-------- Records supplied

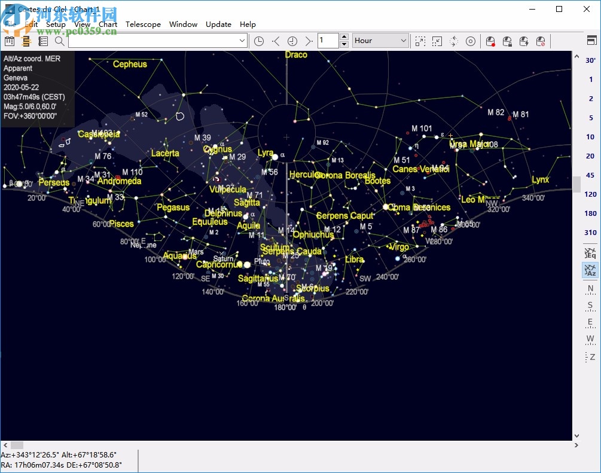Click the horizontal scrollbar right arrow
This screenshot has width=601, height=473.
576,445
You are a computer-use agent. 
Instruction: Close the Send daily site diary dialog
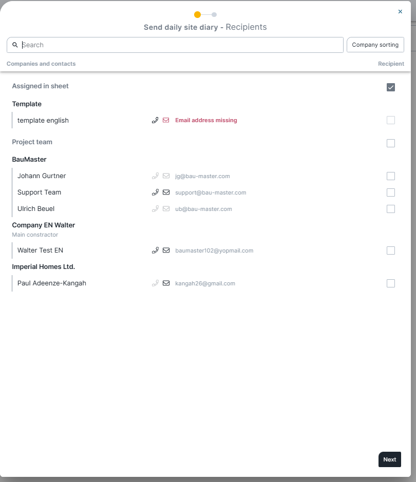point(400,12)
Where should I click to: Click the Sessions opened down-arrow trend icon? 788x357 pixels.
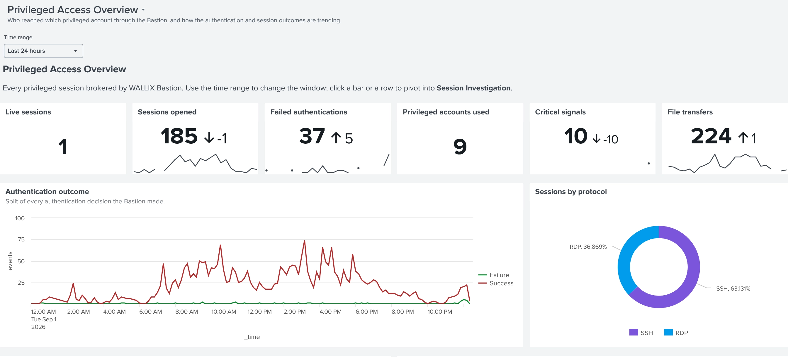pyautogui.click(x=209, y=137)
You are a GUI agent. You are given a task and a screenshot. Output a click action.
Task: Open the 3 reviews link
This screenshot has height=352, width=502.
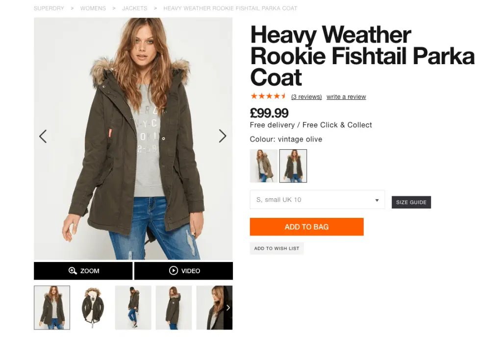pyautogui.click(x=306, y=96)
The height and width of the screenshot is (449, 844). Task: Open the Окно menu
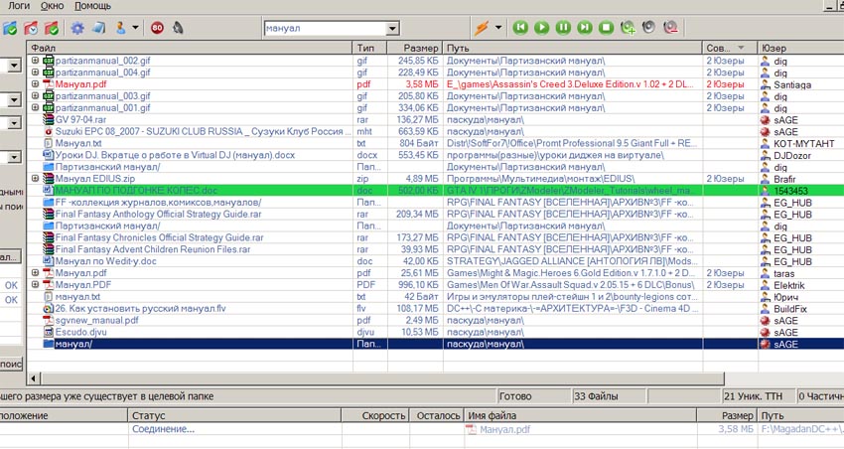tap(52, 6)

----------------
-------- Records supplied

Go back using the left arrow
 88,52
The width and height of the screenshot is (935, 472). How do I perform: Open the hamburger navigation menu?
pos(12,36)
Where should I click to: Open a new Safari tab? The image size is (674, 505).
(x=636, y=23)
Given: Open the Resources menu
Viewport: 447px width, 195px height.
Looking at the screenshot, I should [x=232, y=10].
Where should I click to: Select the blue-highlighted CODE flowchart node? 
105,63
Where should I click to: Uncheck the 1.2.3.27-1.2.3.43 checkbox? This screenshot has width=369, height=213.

----------------

__Exercise details__. Your answer should consist of the lines above that hold the word "agent".

__Completed task__.
You are a computer-use agent. 
You are a GUI agent. You are given a task and a screenshot. Output a click action.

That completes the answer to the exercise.